I've got a condo where I rent out one bedroom to a roomate. Over the last few years i've been claiming half of it as primary residence and half as an Income Property. I'm considering getting rid of the tenant and using the whole property as my primary residence. I know when i do this CRA will consider this a deemed disposition and it will be subject to capital gains. My question is can I use my MPAC property assement as the fair market value to calculate the capital gain?


----------



## MoneyGal (Apr 24, 2009)

Yes.


----------



## Westerly (Dec 26, 2010)

Yes, if it reflects the fair market value.

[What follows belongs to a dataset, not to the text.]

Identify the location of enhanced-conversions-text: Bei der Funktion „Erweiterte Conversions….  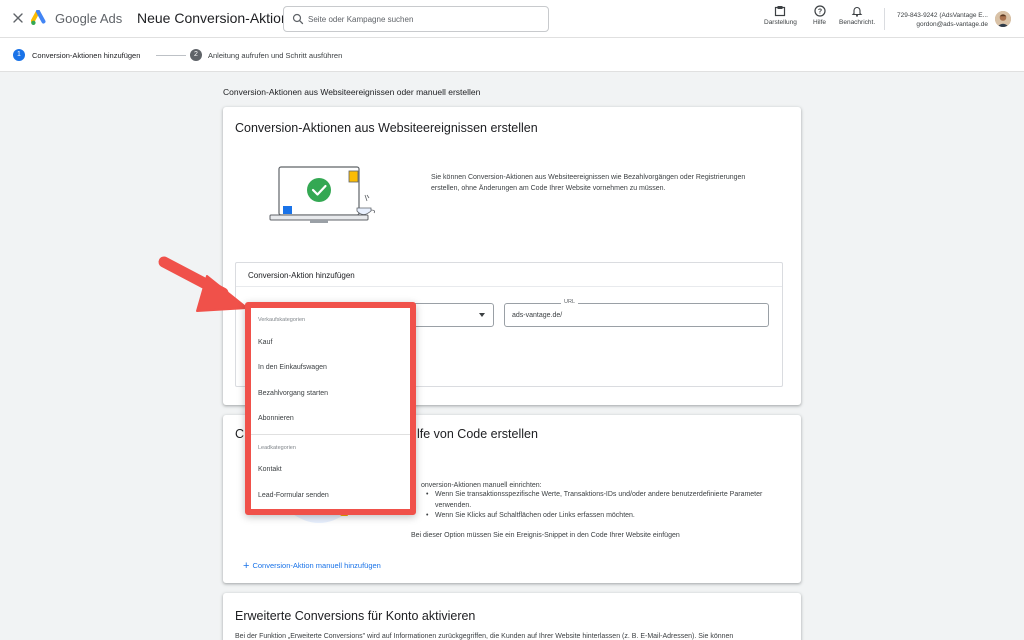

However, the bigger question is whether or not there is tax payable on the capital gain. Assuming no other principle residence, are you (and have you been) using the condo primarily for yourself? If you have a two bedroom condo and you are in the master bedroom, retain the parking stall and storage for yourself etc you are over 50% personal use and no tax is payable on the capital gain. Regardless that you may have reported it as 50% for simplicity, it is a question of fact.

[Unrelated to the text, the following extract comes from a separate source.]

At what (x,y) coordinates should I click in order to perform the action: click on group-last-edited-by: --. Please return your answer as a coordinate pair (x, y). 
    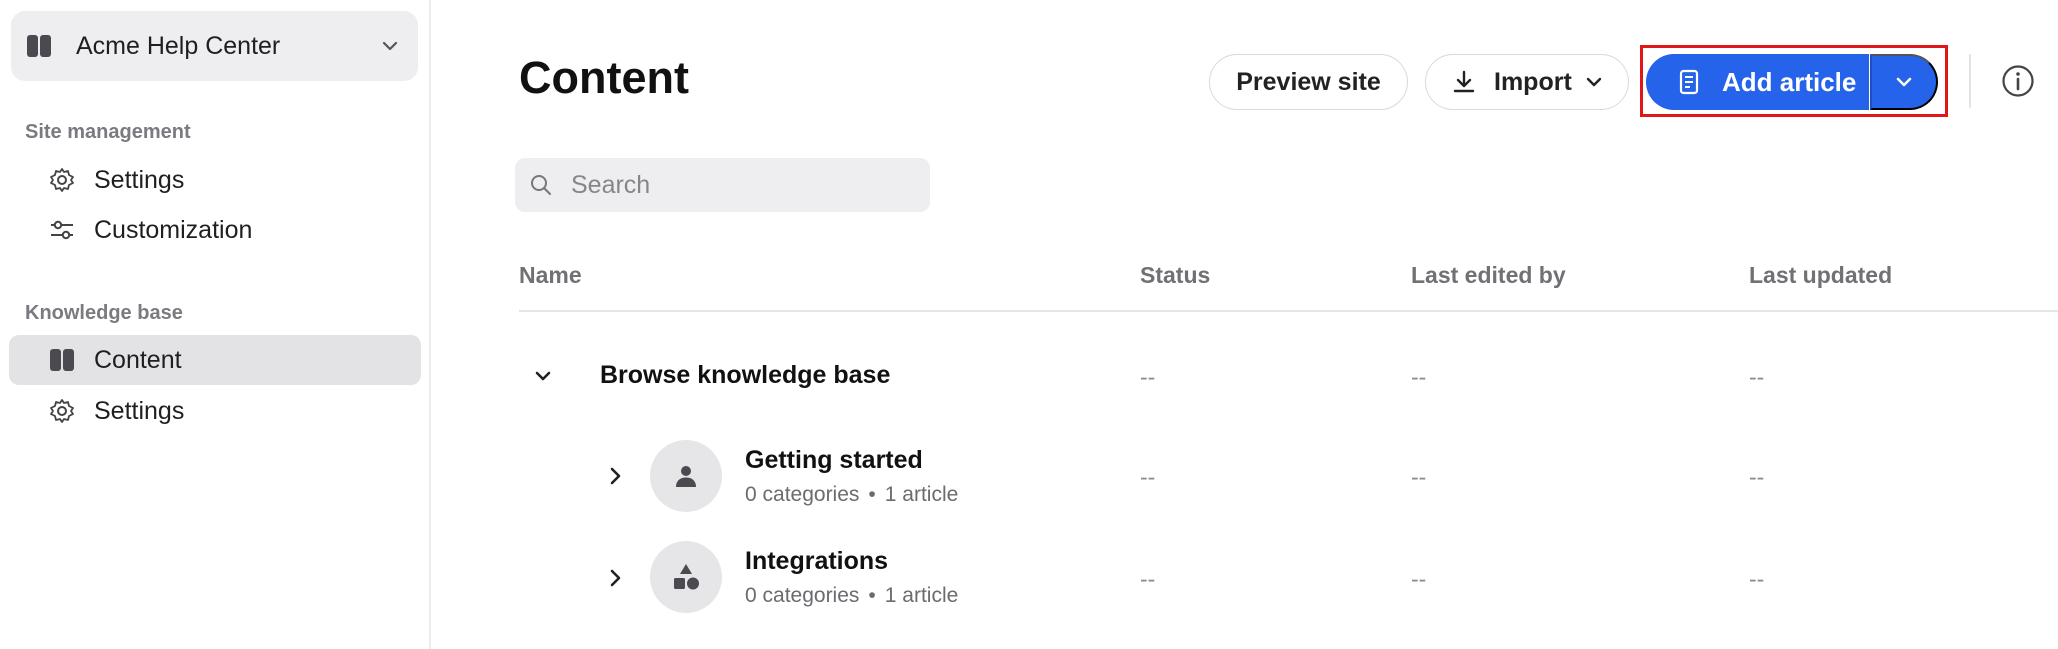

Similarily someone renting out a suite in their basement would not ordinarily affect their PR exemption and would not ordinarily pay tax on capital gains on the suite portion.

If this is your principle residence I would not anticipate paying tax on a capital gain (but I would also not be claiming the rental expenses as 50% either.) If there is tax on the capital gain (which I doubt), it is / can be deferred until the actual sale - at which time a calculation is made to allocate the years of personal vs rental use and % of each.

There are so many factors and it depends on your circumstances, but is is highly unlikely that you have to pay capital gains on the deemed disposition. I would talk to an accountant before reporting it.


----------



## donaldmc (Feb 27, 2012)

Well, i think, yes you can definitely use it.


----------



## NR05 (Jun 20, 2011)

Westerly said:


> Yes, if it reflects the fair market value.
> 
> However, the bigger question is whether or not there is tax payable on the capital gain. Assuming no other principle residence, are you (and have you been) using the condo primarily for yourself? If you have a two bedroom condo and you are in the master bedroom, retain the parking stall and storage for yourself etc you are over 50% personal use and no tax is payable on the capital gain. Regardless that you may have reported it as 50% for simplicity, it is a question of fact.
> 
> ...


Thanks this is very interesting and something I wasn't aware of. If I choose not to claim rental expenses would that mean paying taxes on the full rent I collect?


----------



## Just a Guy (Mar 27, 2012)

Yes, basically you can't double dip. If you claim 50% of expenses as a write off, you'll pay CG on 50%, if you don't claim expenses, you don't pay CG, but you pay income tax.


----------